Fringe Festival 2018 Review: A Sad-Ass Cabaret
The line was long to get into Havana Theatre, a small venue beneath Vancouver’s temporarily vacant Havana restaurant. One by one the crowd turned away from the bustling energy of Commercial Drive and into a dark hallway adorned with a staircase, a portal that led to an intimate room. Dimly lit and tempered comfortably high. Patrick Watson filled the air as we anticipated the start of A Sad-Ass Cabaret.
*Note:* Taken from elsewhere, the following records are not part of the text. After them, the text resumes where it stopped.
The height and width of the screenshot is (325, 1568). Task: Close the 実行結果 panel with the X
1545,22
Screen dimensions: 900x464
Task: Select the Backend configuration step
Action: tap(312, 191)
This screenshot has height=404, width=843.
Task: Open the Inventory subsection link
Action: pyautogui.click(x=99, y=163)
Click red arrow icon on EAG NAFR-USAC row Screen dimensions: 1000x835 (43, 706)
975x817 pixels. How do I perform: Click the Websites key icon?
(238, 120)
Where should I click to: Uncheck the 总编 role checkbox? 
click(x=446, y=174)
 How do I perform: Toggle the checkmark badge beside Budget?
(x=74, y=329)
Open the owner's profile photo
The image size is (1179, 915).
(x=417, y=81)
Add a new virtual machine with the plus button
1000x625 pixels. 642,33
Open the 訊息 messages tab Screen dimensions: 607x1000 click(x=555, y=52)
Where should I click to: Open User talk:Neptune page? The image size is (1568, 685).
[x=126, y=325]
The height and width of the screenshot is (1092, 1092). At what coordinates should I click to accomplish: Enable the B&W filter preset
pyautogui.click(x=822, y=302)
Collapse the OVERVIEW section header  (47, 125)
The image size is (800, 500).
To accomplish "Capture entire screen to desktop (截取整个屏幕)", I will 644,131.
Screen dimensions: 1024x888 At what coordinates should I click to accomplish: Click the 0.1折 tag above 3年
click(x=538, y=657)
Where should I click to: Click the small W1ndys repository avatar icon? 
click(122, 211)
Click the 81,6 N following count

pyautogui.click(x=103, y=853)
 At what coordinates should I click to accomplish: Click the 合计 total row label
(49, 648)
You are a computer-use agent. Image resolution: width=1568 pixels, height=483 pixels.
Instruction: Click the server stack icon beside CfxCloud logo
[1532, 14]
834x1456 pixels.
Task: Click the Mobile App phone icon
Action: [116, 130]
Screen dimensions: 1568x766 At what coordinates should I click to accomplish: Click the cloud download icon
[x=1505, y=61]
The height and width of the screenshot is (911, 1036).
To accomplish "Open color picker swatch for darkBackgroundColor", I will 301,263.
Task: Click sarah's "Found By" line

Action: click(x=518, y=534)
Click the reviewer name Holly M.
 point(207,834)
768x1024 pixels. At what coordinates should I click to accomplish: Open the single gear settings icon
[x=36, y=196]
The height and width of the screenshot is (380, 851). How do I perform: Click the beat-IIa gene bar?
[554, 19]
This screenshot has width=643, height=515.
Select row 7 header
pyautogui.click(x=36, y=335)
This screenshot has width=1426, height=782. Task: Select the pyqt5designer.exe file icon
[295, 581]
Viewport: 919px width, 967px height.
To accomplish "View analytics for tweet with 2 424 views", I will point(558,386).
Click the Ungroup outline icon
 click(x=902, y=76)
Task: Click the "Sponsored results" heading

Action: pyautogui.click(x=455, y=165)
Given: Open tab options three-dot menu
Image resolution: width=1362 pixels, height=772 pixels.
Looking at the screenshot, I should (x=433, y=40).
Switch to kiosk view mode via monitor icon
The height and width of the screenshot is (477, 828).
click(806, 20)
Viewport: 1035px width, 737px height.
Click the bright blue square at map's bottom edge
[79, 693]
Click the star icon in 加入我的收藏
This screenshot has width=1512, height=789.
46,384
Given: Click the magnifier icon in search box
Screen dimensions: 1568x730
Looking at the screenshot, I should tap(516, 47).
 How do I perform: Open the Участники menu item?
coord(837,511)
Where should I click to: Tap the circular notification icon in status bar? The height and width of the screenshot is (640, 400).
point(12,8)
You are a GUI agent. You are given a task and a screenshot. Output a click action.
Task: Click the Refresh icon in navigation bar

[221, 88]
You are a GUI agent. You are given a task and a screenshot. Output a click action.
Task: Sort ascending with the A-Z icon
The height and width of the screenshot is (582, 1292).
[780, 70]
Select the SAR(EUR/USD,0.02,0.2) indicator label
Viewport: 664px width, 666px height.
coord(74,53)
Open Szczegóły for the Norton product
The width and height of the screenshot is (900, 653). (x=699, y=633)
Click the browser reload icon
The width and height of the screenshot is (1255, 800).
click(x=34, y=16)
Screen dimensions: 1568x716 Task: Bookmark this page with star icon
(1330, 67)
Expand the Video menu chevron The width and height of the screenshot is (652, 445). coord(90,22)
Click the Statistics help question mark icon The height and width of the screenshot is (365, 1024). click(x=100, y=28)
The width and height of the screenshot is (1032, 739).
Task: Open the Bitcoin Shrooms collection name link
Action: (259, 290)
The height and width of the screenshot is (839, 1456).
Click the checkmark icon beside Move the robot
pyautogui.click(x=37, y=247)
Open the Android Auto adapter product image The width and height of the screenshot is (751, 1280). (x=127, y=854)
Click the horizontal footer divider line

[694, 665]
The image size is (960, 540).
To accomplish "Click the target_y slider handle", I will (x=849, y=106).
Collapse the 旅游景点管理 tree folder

Playwrights T.J. Dawe and Lindsay Robertson approached their closing show of the 2018 Fringe Festival quietly, with a tinge of melancholy, setting the mood for their hybrid performance, which explored the personal histories of some of the world’s most influential musicians, whose fates were, “uncharacteristically cruel.” Dawe and Robertson brought the audience, through lyrical prose and storytelling, into the lives of esteemed artists John Fahey, Bessie Smith, Judy Garland, Sufjan Stevens and Hank Williams—purveyors of sacred compositions who were born to triumph despite being produced in tragedy.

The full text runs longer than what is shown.